A lot of my favorite celebrities passed away. There was a myriad of injustices so prevalent that one thought we were in an alternate universe. A man with no political experience, moral compass, and social etiquette got voted in as the next President of the United States. It is even more depressing because the other candidate won the popular vote by almost three million people.
This could simply be a "me thing" but I believe that EACH year is marked with good and bad. What could be one person's greatest year could be someone else's worst. Not to say I did not experience my own personal tragedies. However, I don't play a comparison game, like who had it better or worse. It is just the waves of life.
Let me get the reading audience up to speed.
The bond between the Bestie and her Beau bombed somewhere between August and September. I cannot really say one hundred percent for sure, simply because for a while, the ex-Beau behaved as if he were still a Beau. It was all mighty confusing.
Needless to say, some wining (consumption, that is), chocolate savoring, cussing, crying and what not took place as part of the healing process.
At some point, the Bestie decided it was time to hop back on the wobbly wheeled Internet wagon. This go-round, there was an insistence that I ride shotgun.
Can one not breathe, have a heart attack and experience the sensation of one's skin crawling all at the same time? Maybe it's not possible ... but it's the best way to describe my reaction.
I'm not the twenty-something I used to be. No, I'm not going to reveal my age. Just know that I'm not twenty! I look more striped tiger than black panther. Gravity and medical issues have had their way with me. Not excuses, just statements of fact.
I do understand that people have a visual that attracts them. Unfortunately, some people have an unrealistic expectation of how a person looks at a certain age. There are some guys I know from high school that still expect me to look and behave the same way I did then.
That is just ludicrous to me.
Could I still look alluring to the public? Is a real woman trending these days? So many people want realness but their definition is on some Kim Kardashian level. Even worse, the ones who want Kim K look nothing close to a stud muffin. Joker, please!
After many visible tics of discomfort, I took a deep breath and told her to take a few pictures of me before I lost my nerve. Then, I took a deeper breath and told her she could go ahead and set me up on the same website she was using.
Is it bad that I already want to delete it? Seriously, I've already had to block one person within a few hours. There's another guy who acts too lazy to type out his words, so there is all this text speak, but I'm trying to give the benefit of the doubt before I stop talking to him completely. Also, there are all of these foreign people. Look, if you are willing to put in some frequent flyer miles. that's one thing. But, what are the chances that I'm going to Istanbul for a date? How about invisibly slim? Think on that.

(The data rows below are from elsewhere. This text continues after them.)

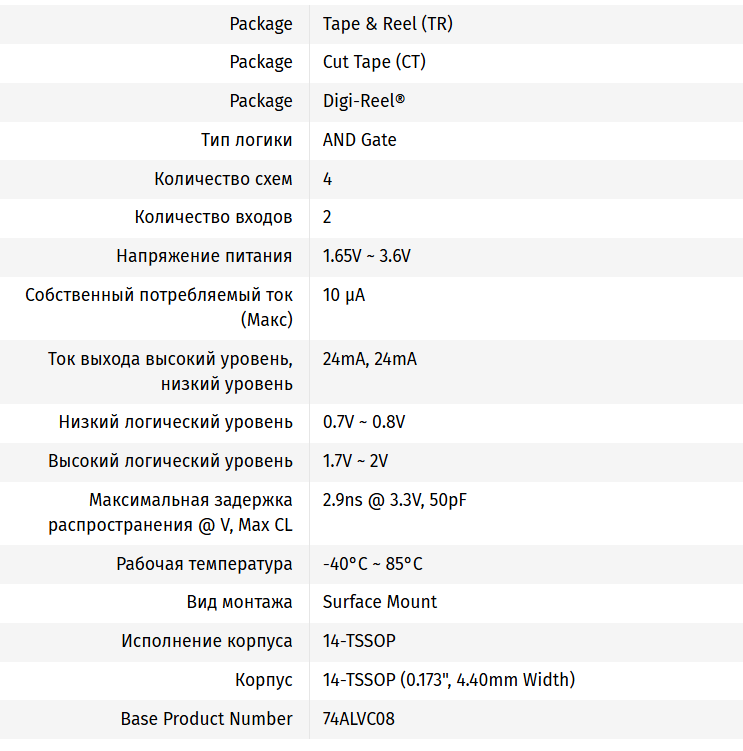
Task: Click the Tape & Reel (TR) package value
Action: click(387, 24)
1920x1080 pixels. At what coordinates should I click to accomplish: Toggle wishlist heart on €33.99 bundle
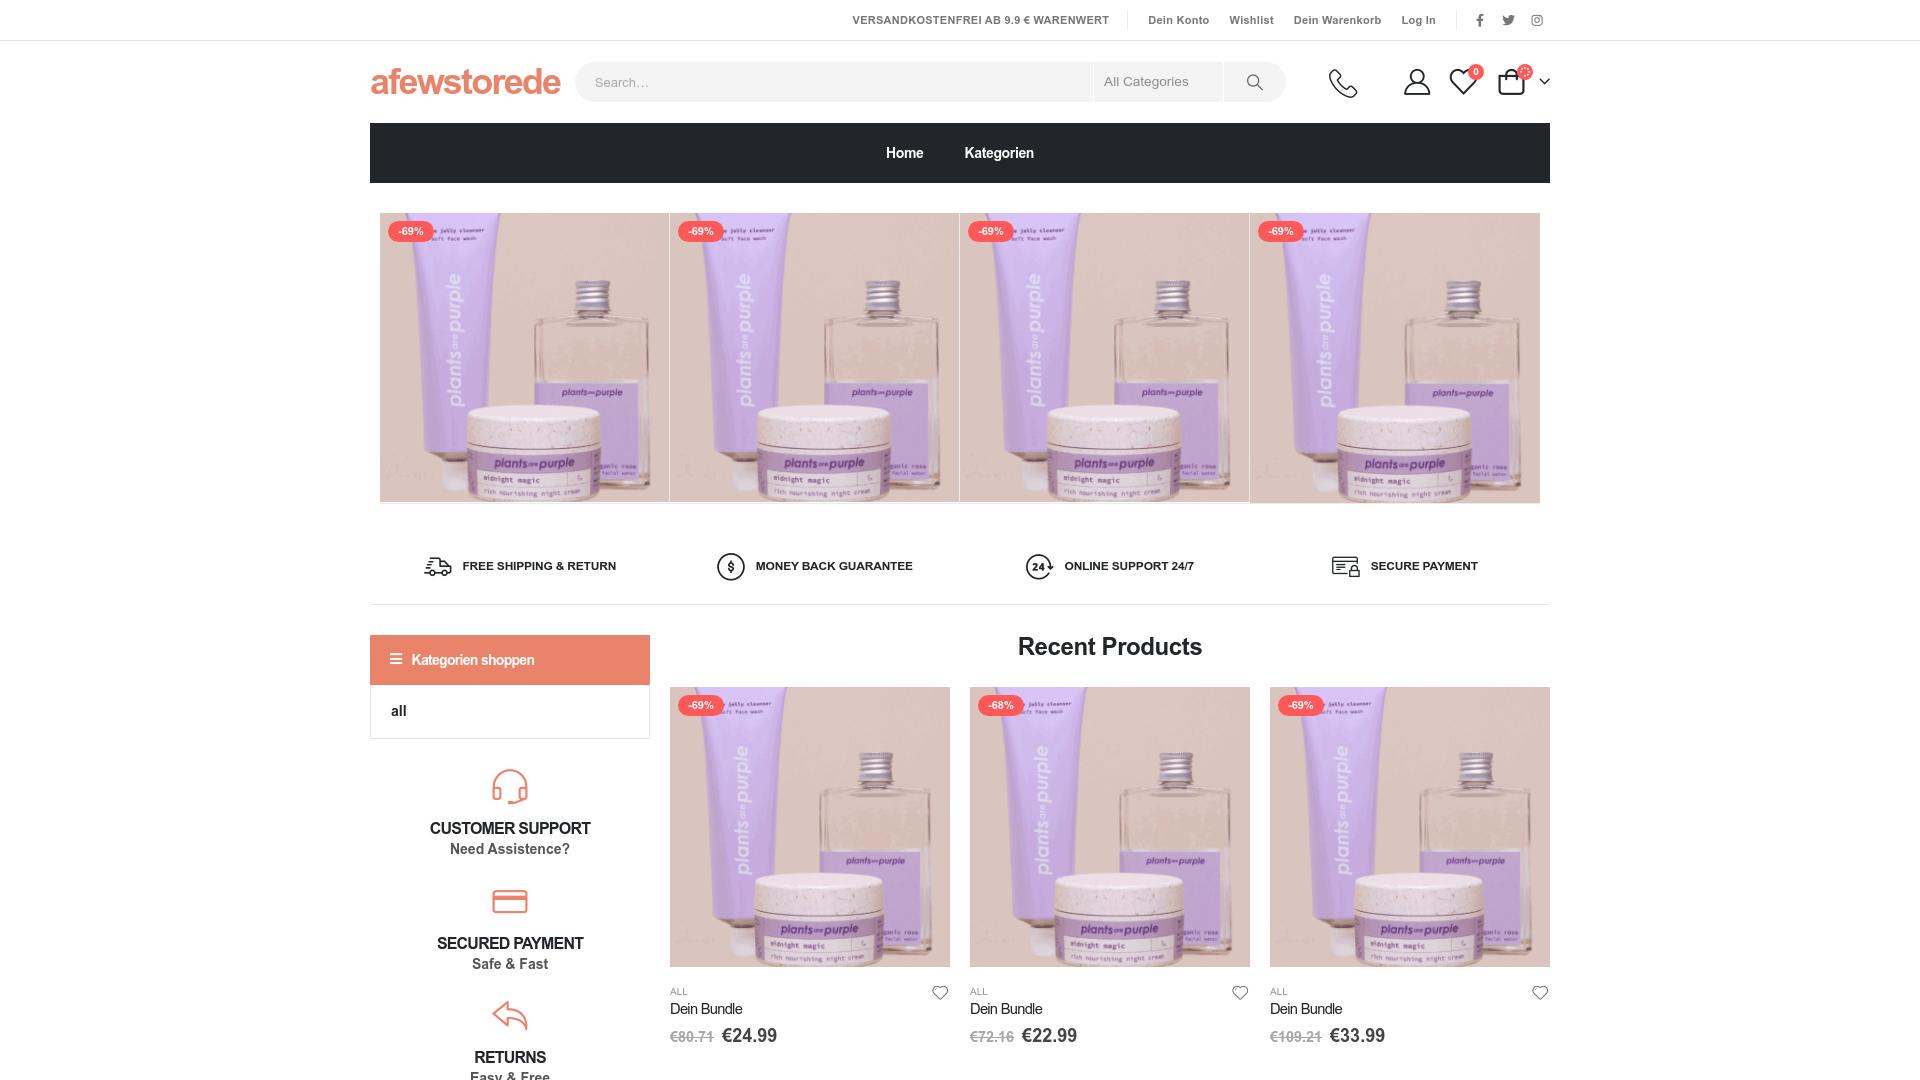point(1540,993)
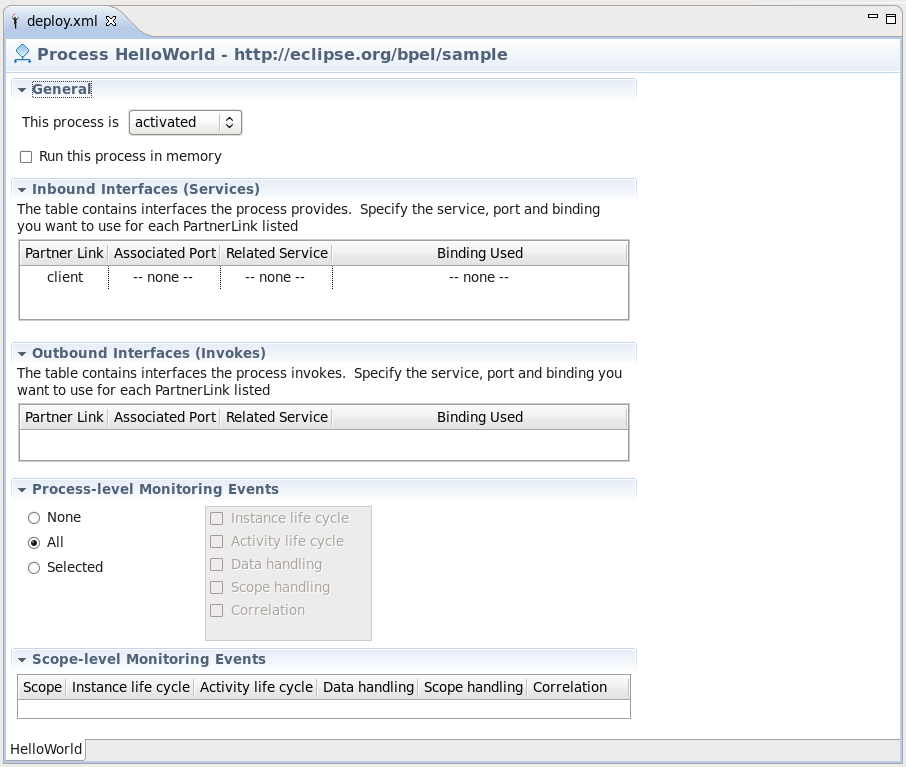Image resolution: width=906 pixels, height=767 pixels.
Task: Check the Correlation event box
Action: click(x=216, y=610)
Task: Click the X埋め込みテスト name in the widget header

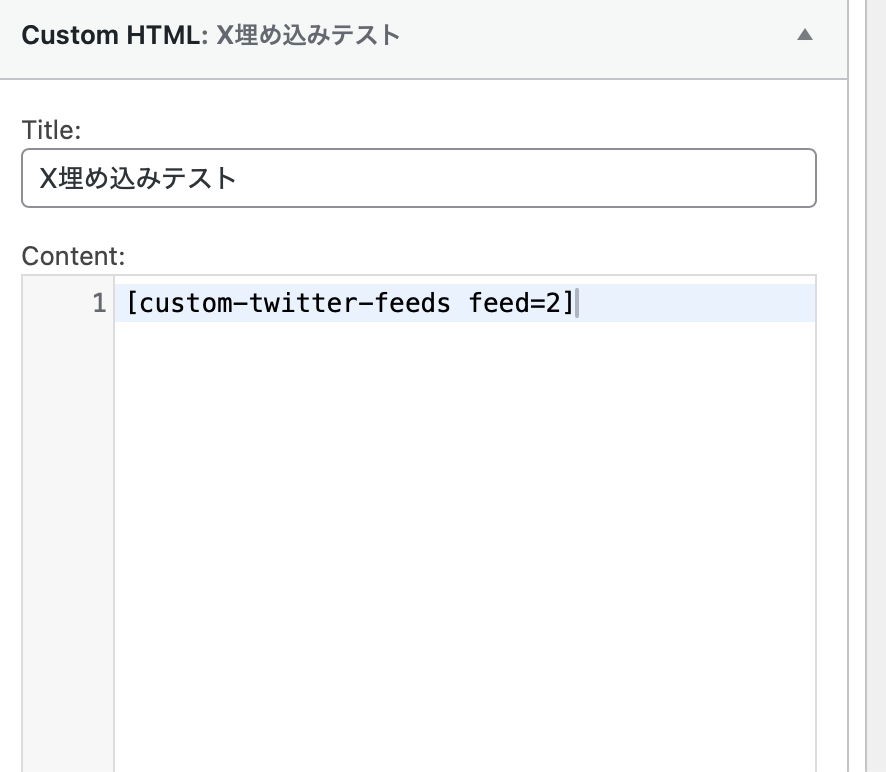Action: click(x=308, y=36)
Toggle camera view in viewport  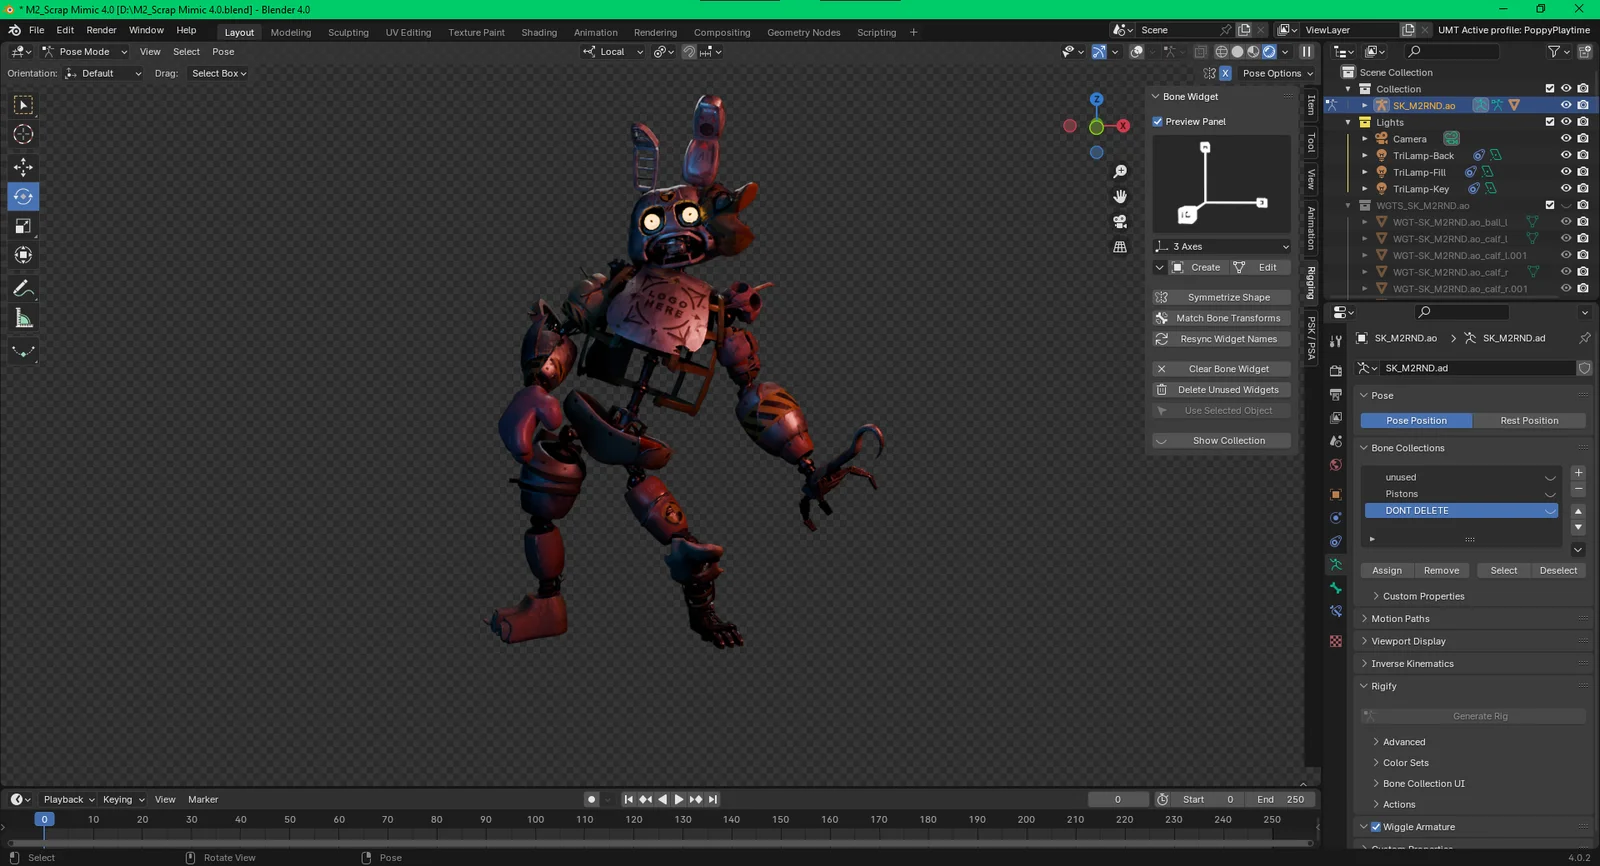tap(1120, 221)
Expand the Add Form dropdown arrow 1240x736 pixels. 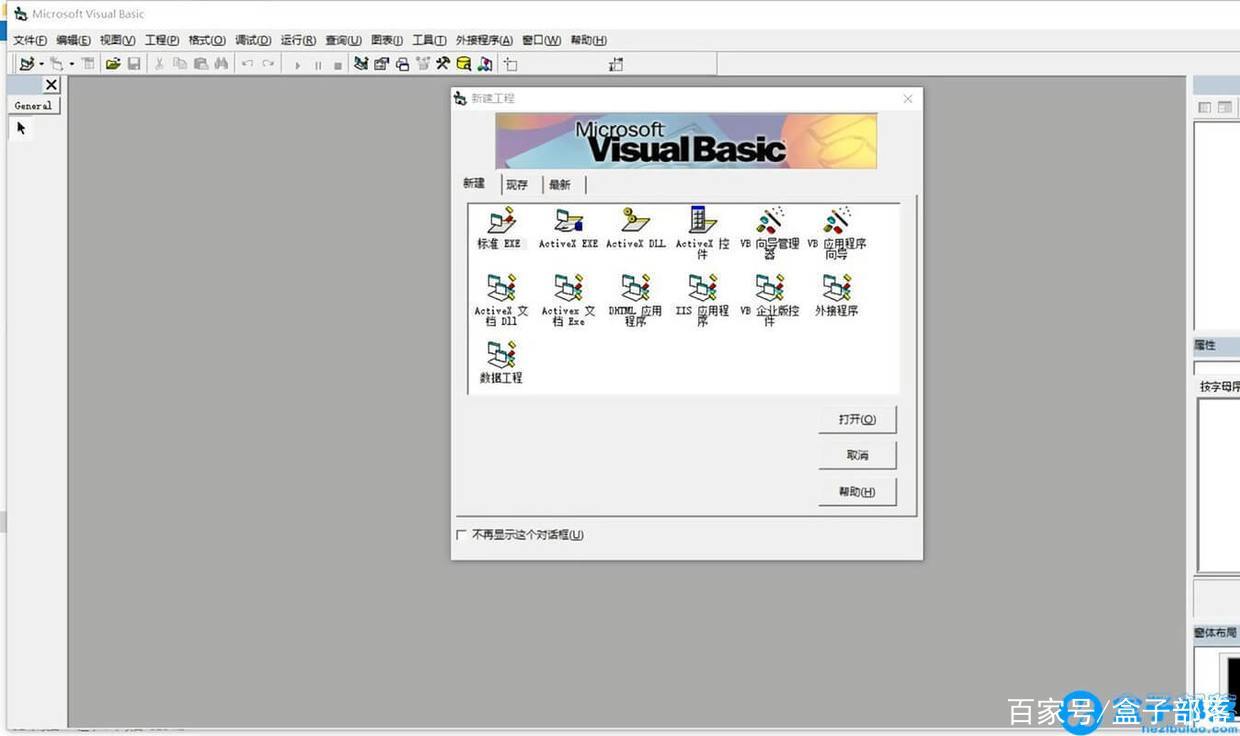click(x=72, y=64)
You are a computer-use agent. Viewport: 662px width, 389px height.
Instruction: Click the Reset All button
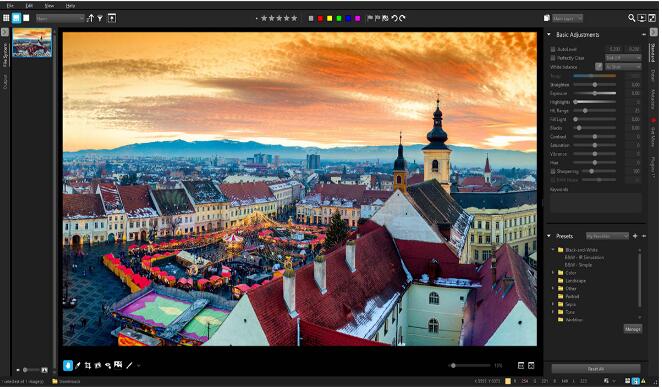point(596,370)
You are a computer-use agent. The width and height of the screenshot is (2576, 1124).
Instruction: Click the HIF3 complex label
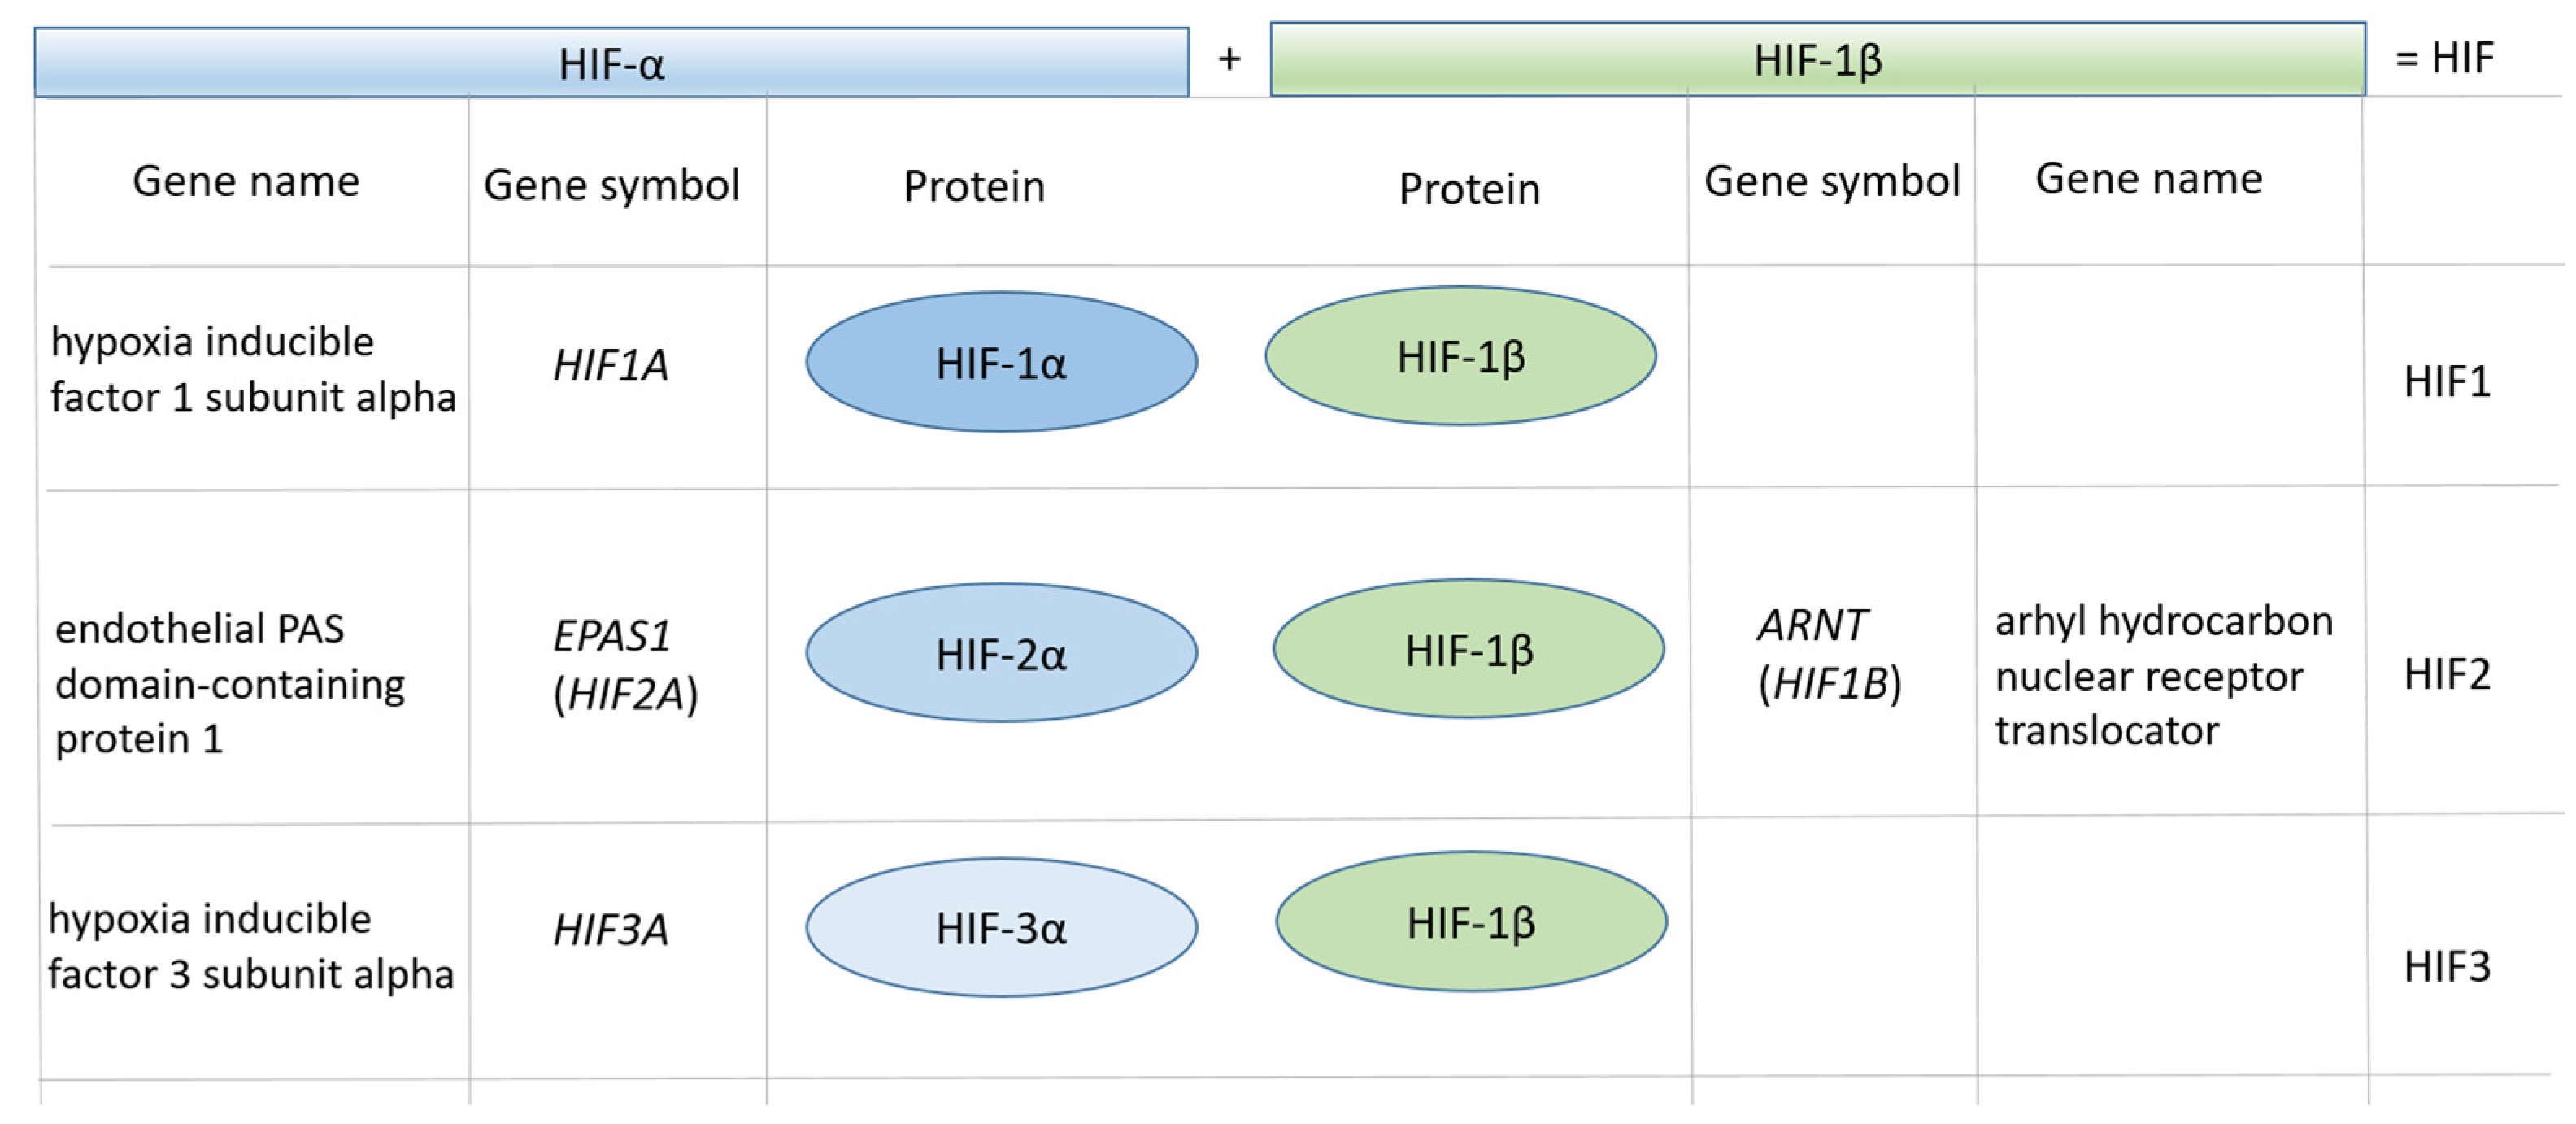(x=2446, y=967)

There is this function where you can swipe left for "no" and right for "yes". Why is it that some of the ones I know I've swiped "no" on hit me up anyway? Yes, I do check out the profile before making my final decision, because my decision making process isn't just on looks alone. I scan the profile to see if there are any items that automatically eliminate the person from the running, such as:
(1) Failure to have a well-crafted profile (like failure to use spell check and excessive text speak)
(2) Includes characteristics I don't go for
(3) Common interests
(4) What he's looking for
I have swiped a lot of "no", yet these people still try and talk to me. I just get the feeling all they do is look at the pictures and don't even read.